Zimbabwe government voids law restricting foreign ownership of companies News
Zimbabwe government voids law restricting foreign ownership of companies

[JURIST] Zimbabwe's government on Wednesday declared void a law mandating that indigenous people have majority ownership in all businesses valued at over $500,000. The law took effect [JURIST report] last month, but the country's stock market has since fallen 10 percent [BBC report], causing concern that the law would drive away potential investors. The majority of firms within Zimbabwe that meet the $500,000 threshold are banks and mining companies, and shares in mining companies have fallen 20 percent since the law's enactment.

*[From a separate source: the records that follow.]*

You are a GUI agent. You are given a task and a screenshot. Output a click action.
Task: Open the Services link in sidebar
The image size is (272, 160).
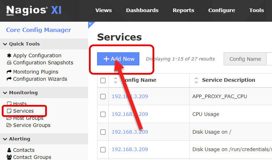[x=23, y=111]
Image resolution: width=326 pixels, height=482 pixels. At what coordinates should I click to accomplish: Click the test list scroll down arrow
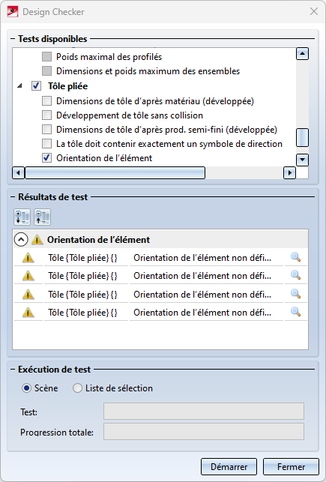tap(302, 160)
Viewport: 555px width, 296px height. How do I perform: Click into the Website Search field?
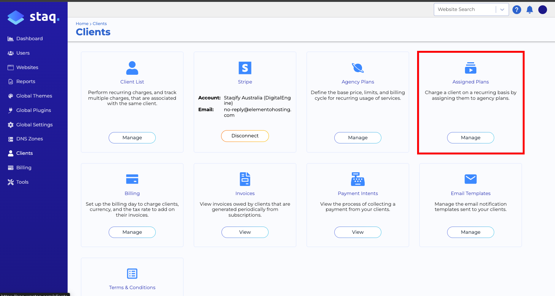(464, 10)
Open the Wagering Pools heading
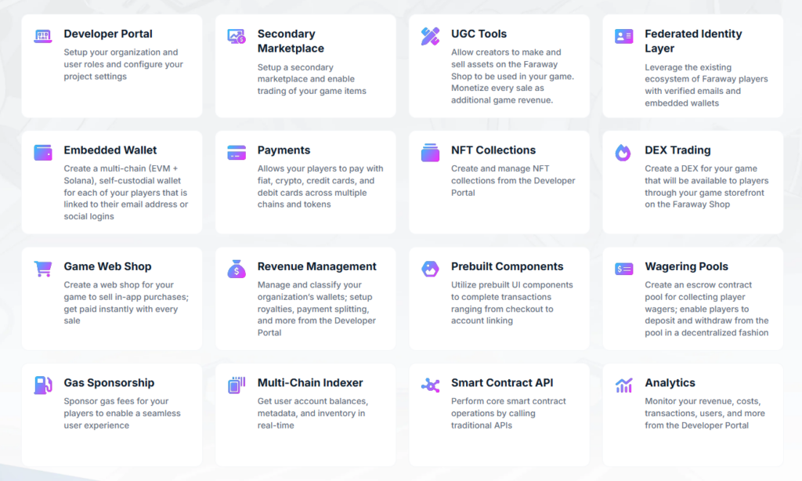Image resolution: width=802 pixels, height=481 pixels. (x=686, y=266)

The decrease in stock value is another obstacle for a country in dire economic straits, including an inflation rate [Guardian report] that has been as high as 231,000,000 percent. A spokesperson for Prime Minister Morgan Tsvangirai [official website] indicated that the law, while void, will be reexamined [Al Jazeera report] as the government looks for the best way forward.

Critics of the law have compared it to the land reform program passed under the Robert Mugabe [BBC profile; JURIST news archive] administration in 2000, which resulted in the government seizure of farm land [BBC report] from white farmers. In March, white farmers displaced by Zimbabwe's land reform program announced an intention to seize [Telegraph report] Zimbabwean government property in South Africa pursuant to the judgment of the Southern African Development Community Tribunal (SADC Tribunal) [official website]. In January, the Zimbabwe High Court ruled [JURIST report] that it is not bound by a decision of the SADC Tribunal that ordered the state to halt the land reform program for its discriminatory nature. Mugabe has faced harsh criticism [Guardian report] for the program, which has sought to redistribute white-owned land among the nation's indigenous farmers. In February 2006, the Zimbabwean land minister said that there are no white farmers operating legally [JURIST report] in Zimbabwe. The government has appropriated some 4,000 farms through the program.